▼

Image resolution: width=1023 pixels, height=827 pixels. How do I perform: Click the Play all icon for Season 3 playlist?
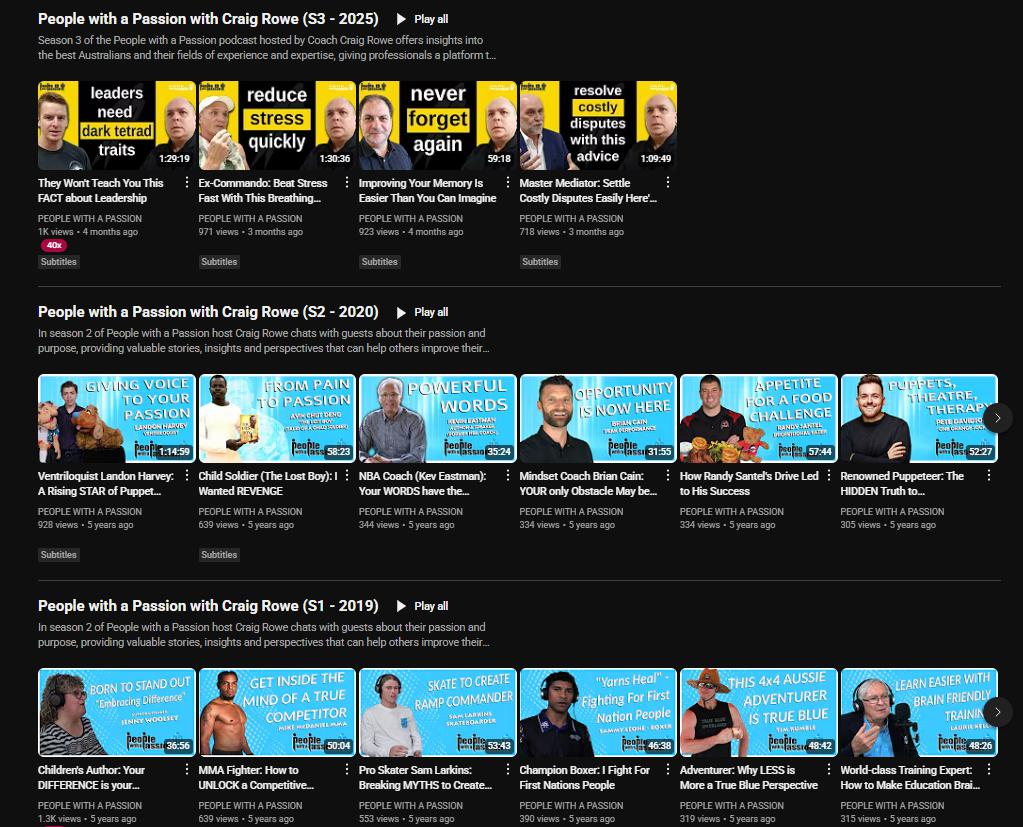pyautogui.click(x=400, y=18)
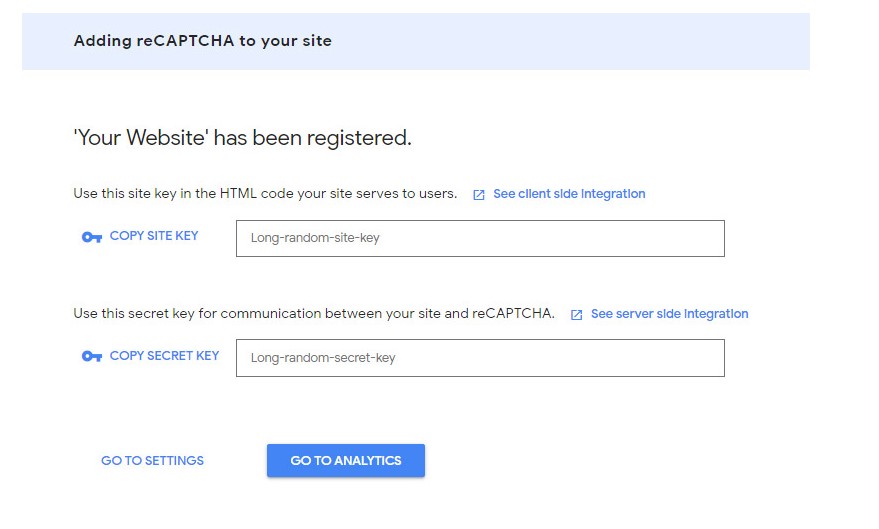Click the 'Your Website' has been registered heading
The height and width of the screenshot is (529, 879).
243,138
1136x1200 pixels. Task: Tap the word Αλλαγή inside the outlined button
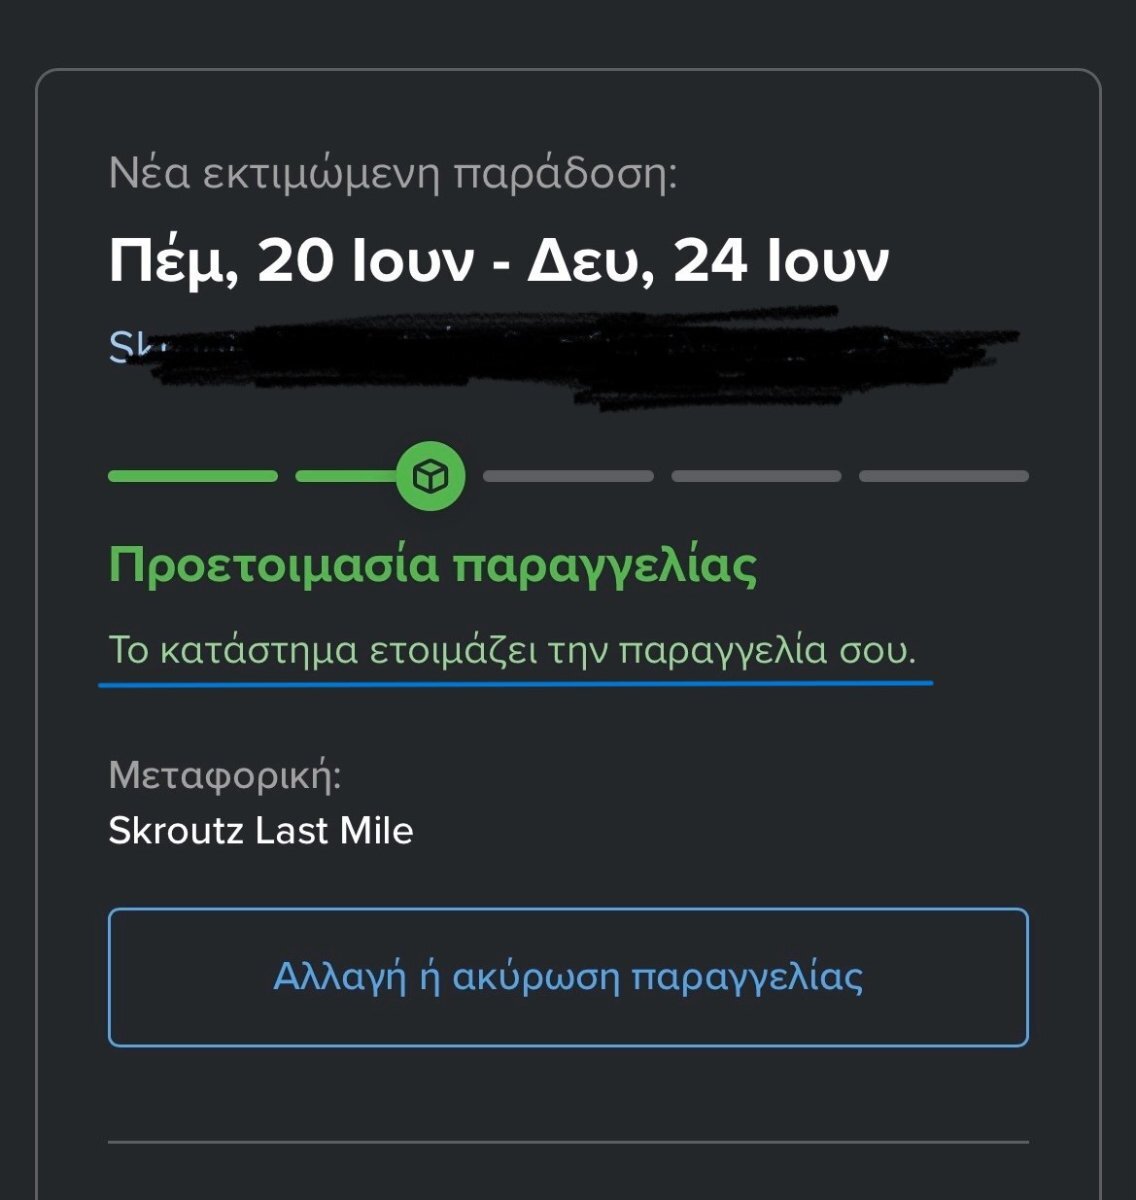(x=341, y=977)
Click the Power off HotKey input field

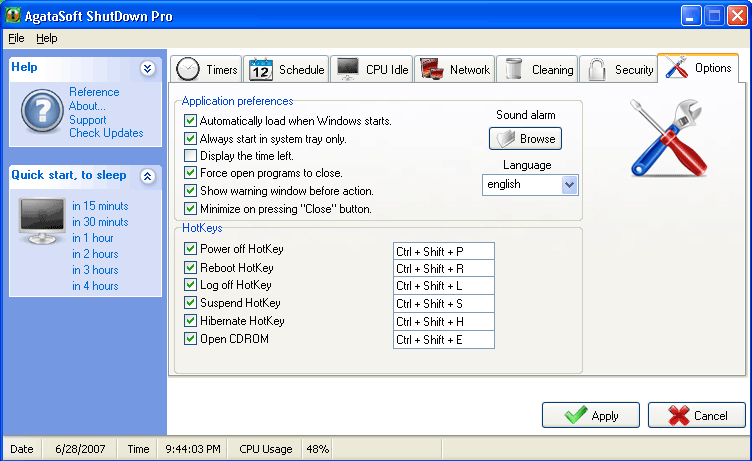[x=443, y=251]
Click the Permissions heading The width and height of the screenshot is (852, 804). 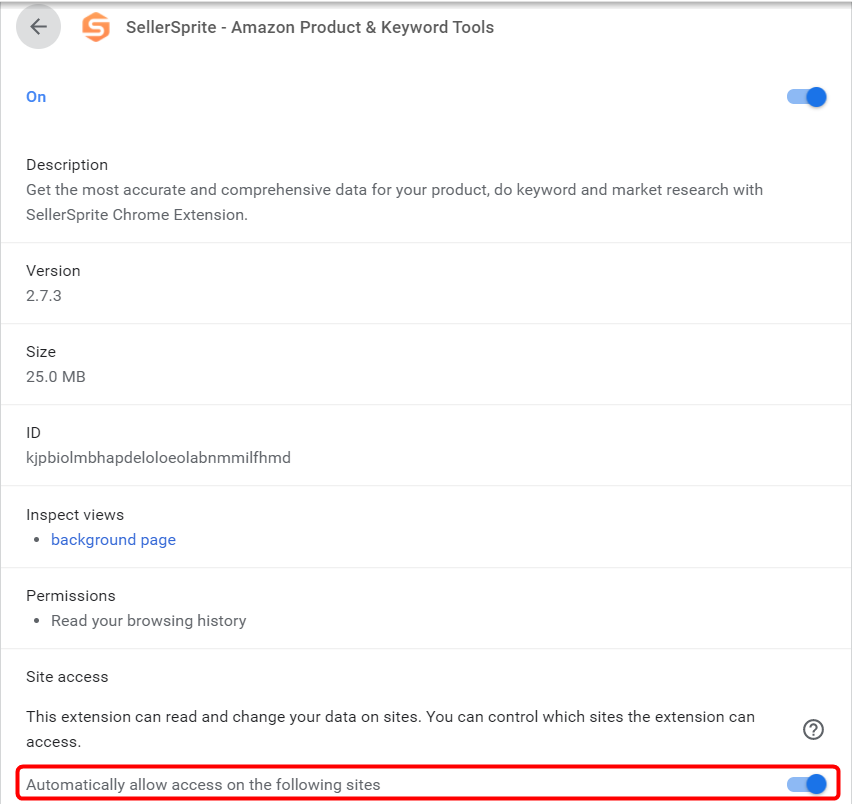tap(71, 596)
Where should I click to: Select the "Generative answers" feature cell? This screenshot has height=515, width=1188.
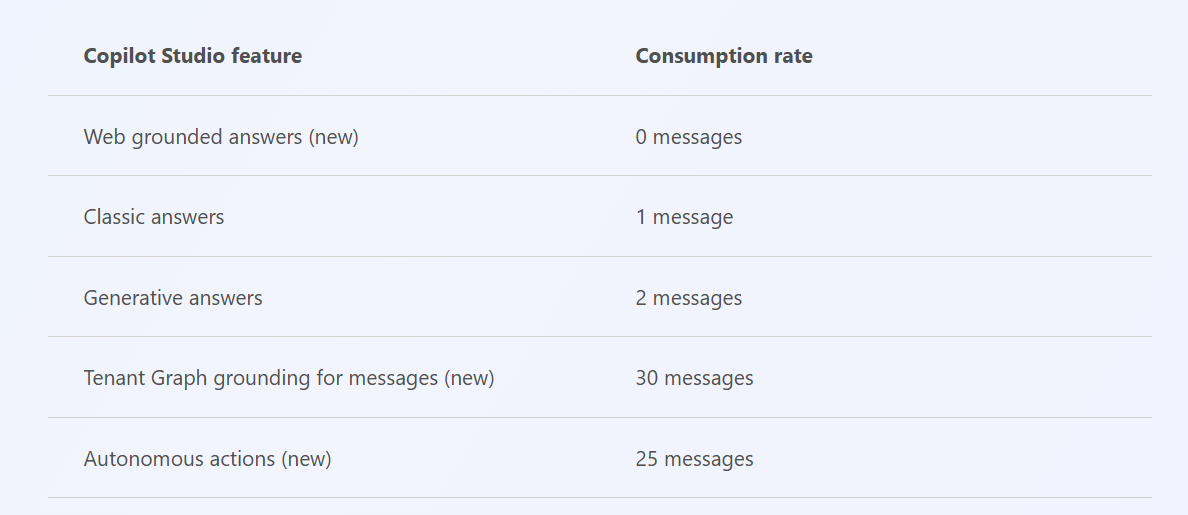pos(173,298)
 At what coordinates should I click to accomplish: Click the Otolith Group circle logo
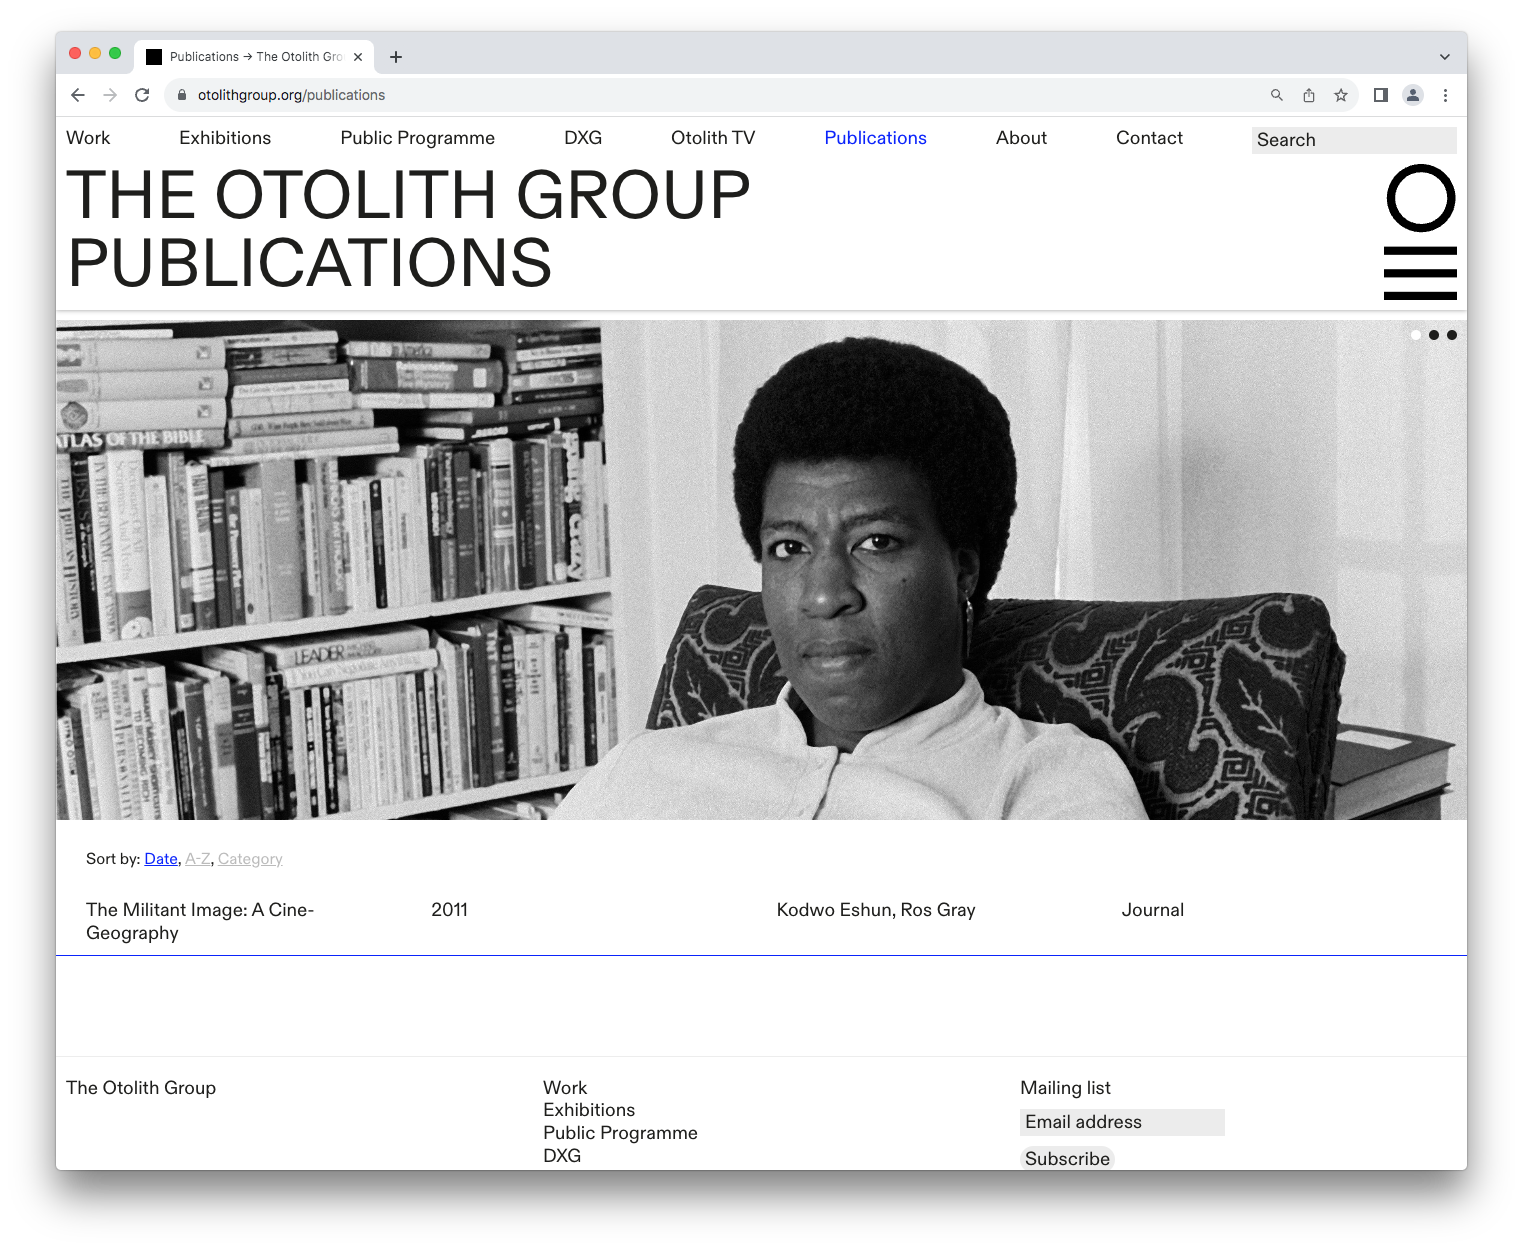point(1420,198)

▲

§ **Work instruction**: Transcribe only the lines from the line holding "At what coordinates" to the final line of the listing above. Keep them exact, include both ends, and skip the pictures.

§ **Task output**:
 At what coordinates should I click to accomplish: Click the Otolith Group circle logo
point(1420,198)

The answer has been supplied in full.